The changes in soil microbial stoichiometry under global change will play an important role in soil N cycling via changing soil Q_min. As reported, the ratio of C to N in bacteria averages 6.5, but that in fungi is 5–17 (Cleveland and Liptzin 2007), therefore, any shift in the ratio of fungi to bacteria under global change could eventually change soil Q_min. The results from a 3 year warming experiment showed that the ratio of fungi to bacteria increases 22%–63% (Zhang et al 2005). The C:N ratio of soil microbial biomass is also increased by 0.8%–6.2% in an alpine meadow under warming (Fu et al 2012). A 70% increase of N mineralization in arctic zones under warming (Aerts et al 2006) is partially ascribed to the changes in microbial biomass stoichiometry and increases of enzymatic activities. Additionally, the changes in the stoichiometry of soil microbial biomass, which is significantly decreased under N deposition (Bell et al 2010), will negatively affect soil Q_min and subsequently reduce the N mineralization. Moreover, the ratio of fungi to bacteria increases by 8% at elevated CO₂ (Guenet et al 2012), which likely results in higher soil Q_min under increasing atmospheric CO₂ concentrations.

More severe soil acidification under N deposition and/or N addition might elicit significant changes in soil N cycling. Apart from the direct effect of soil pH on soil Q_min, the indirect effect via changing the size of soil microbial biomass is also important. Soil pH generally dominates the distribution patterns of bacteria (Fierer and Jackson 2006) and fungi at the global scale (Tedersoo et al 2014). The bacterial community is more sensitive to soil pH than fungi (Rousk et al 2010). Moreover, the fungal: bacterial growth is significantly decreased with soil pH ranging from 3 to 8 (Rousk et al 2011). The meta-analysis showed that soil pH has decreased on average by 0.26 in natural ecosystems (Tian and Niu 2015) and 0.5 in croplands (Guo et al 2010). To meet the food demand in the context of population growth, the fertilizer inputs might not decrease in the next century (Erisman et al 2008), which will strengthen soil acidification. Eventually, soil acidification would fortify the microbial ability of soil N mineralization.

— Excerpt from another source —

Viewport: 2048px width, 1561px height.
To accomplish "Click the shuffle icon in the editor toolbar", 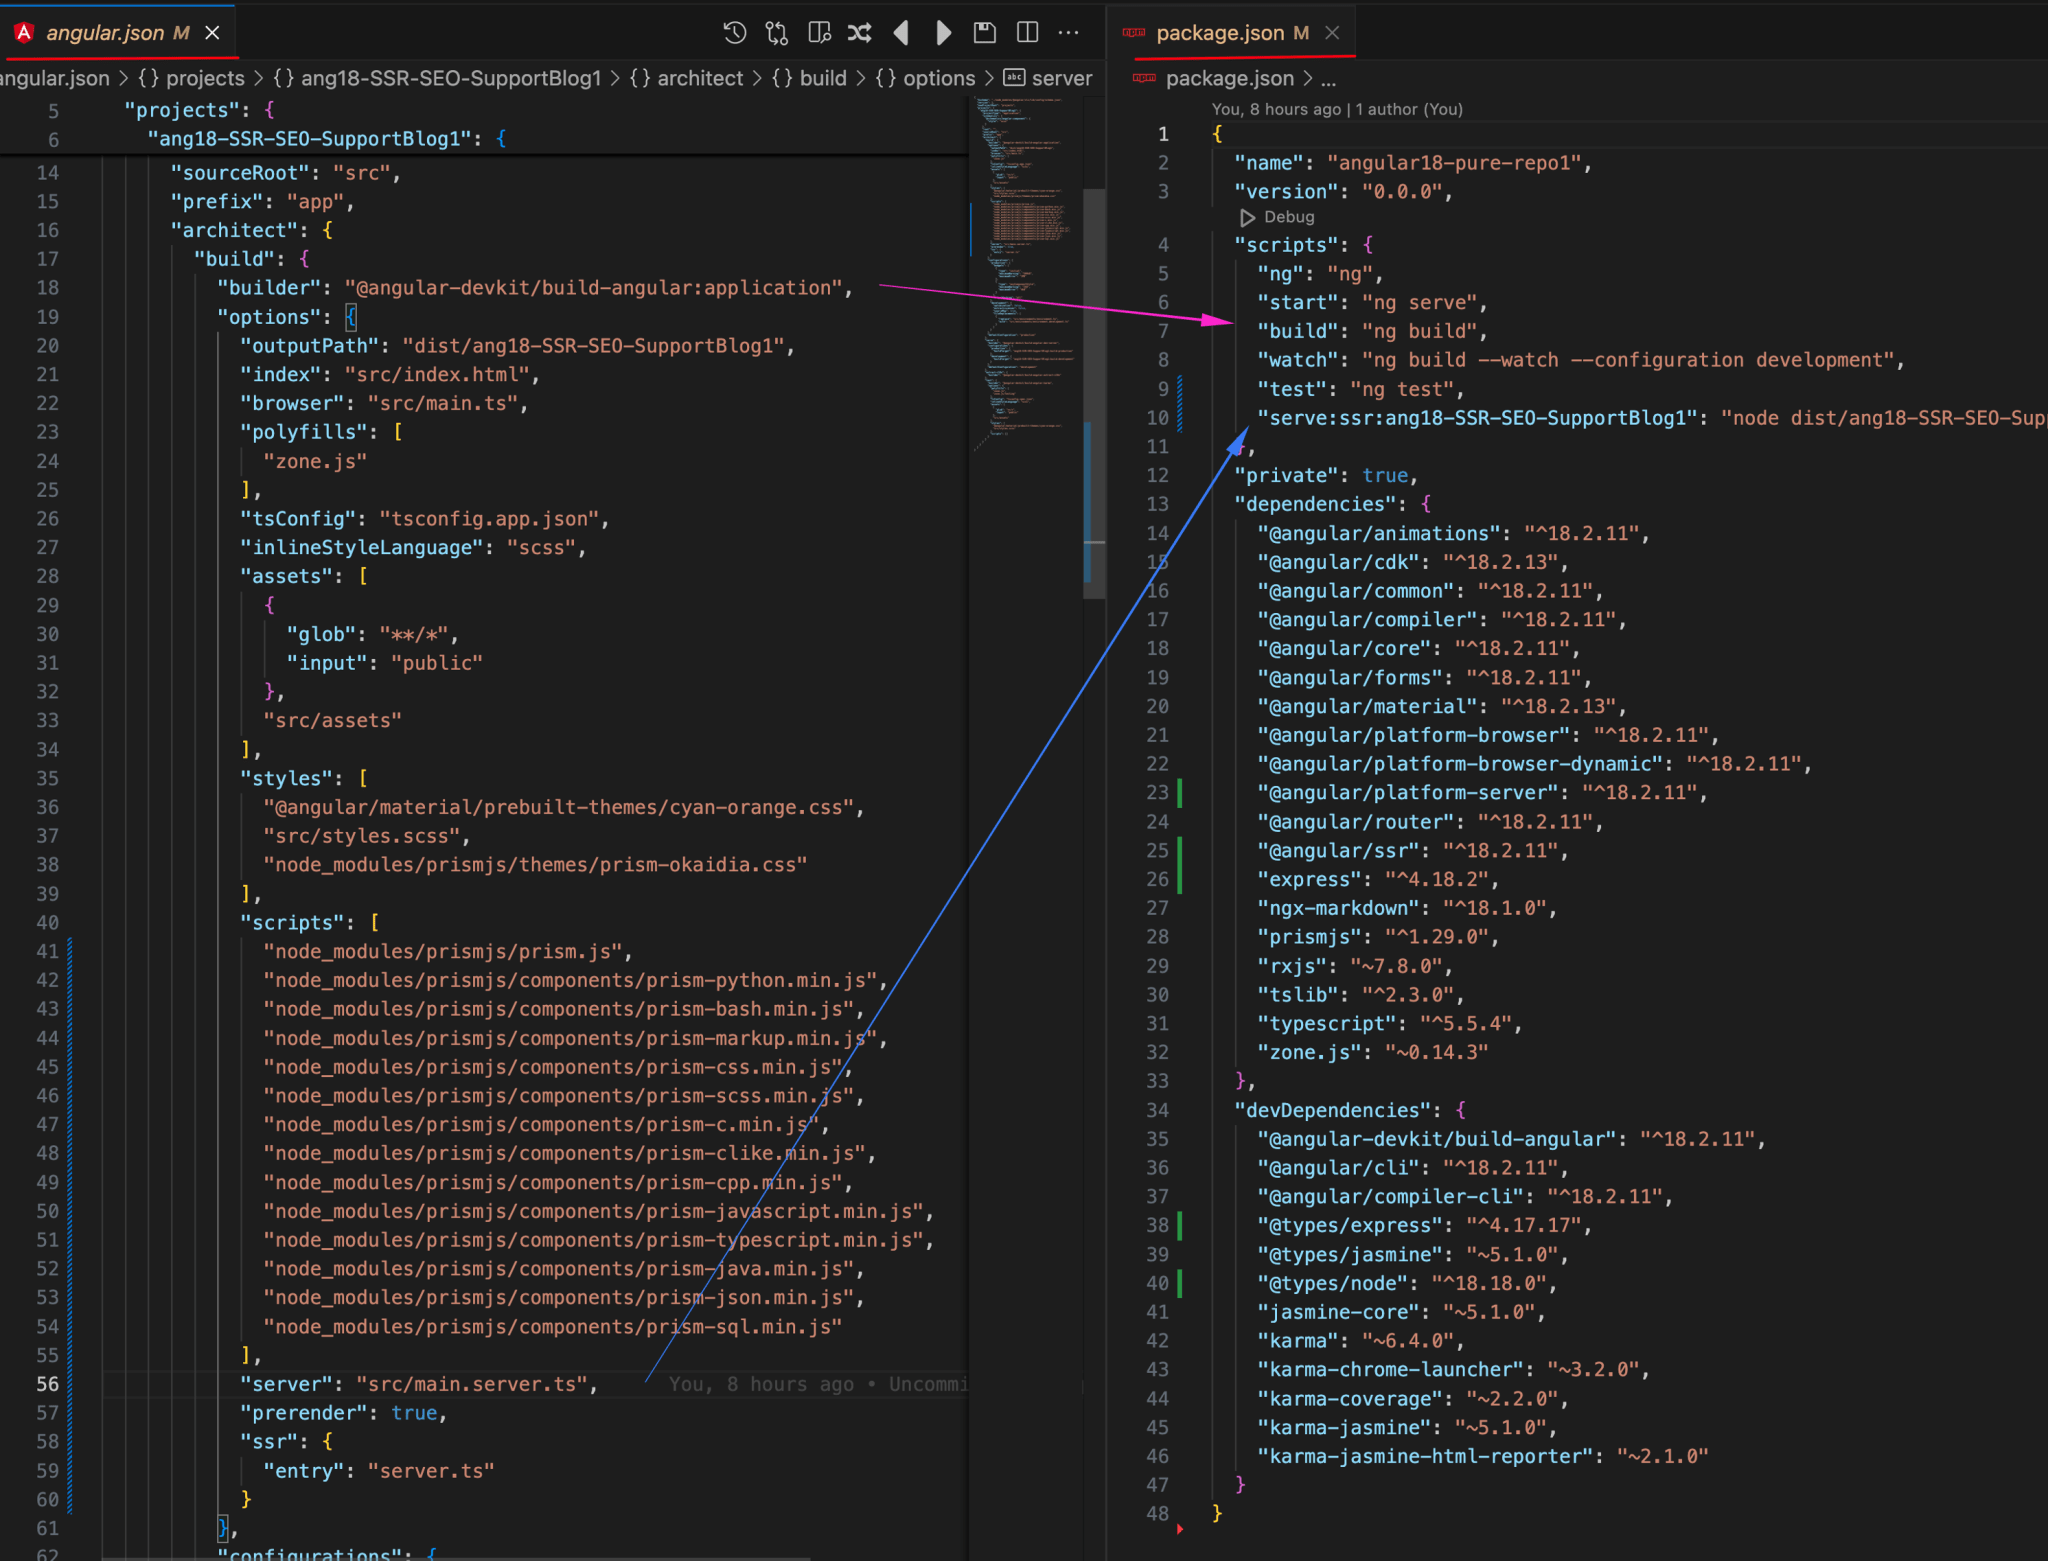I will (x=860, y=32).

Current soil N models are built on either the dynamics of N pool (Wang et al 2004) or the empirical response of soil mineralization to temperature (Paul et al 2002). However, the microbial mechanisms have not been well presented in models to predict soil N availability. Soil microbial properties, like the size of microbial biomass and the stoichiometry, are very sensitive to environmental changes (Buchkowski et al 2015). With mounting data on the stoichiometry of microbial biomass (Xu et al 2013), it is urgent to incorporate soil microbial mechanisms into global N cycling model (Wieder et al 2015a).

We are aware that changes in soil microbial community and extracellular enzymes are also important for soil N cycling. However, due to data paucity, they are unable to be included in this study. The projection of soil biogeochemical processes will be more precise when the responses of soil microbial communities are taken into consideration (Karhu et al 2014). Soil extracellular enzymes are the direct participants in biogeochemical processes, which have drawn growing attentions in biogeochemical processes (Chen et al 2018), and there are many enzymes in N cycling, such as urease, proteinase, amidases, and deaminases, etc However, there is a shortage of data to reveal the influences of soil enzymes on soil Q_min on a global scale. In addition, soil Q_min was calculated using the data from laboratory incubation, which might be higher than that calculated using in situ data, but they could show a similar relationship at the global scale (r² = 0.87) (Xu et al 2017). The relationships between soil Q_min and the impacting factors remain to be tested when there would be enough data from field studies.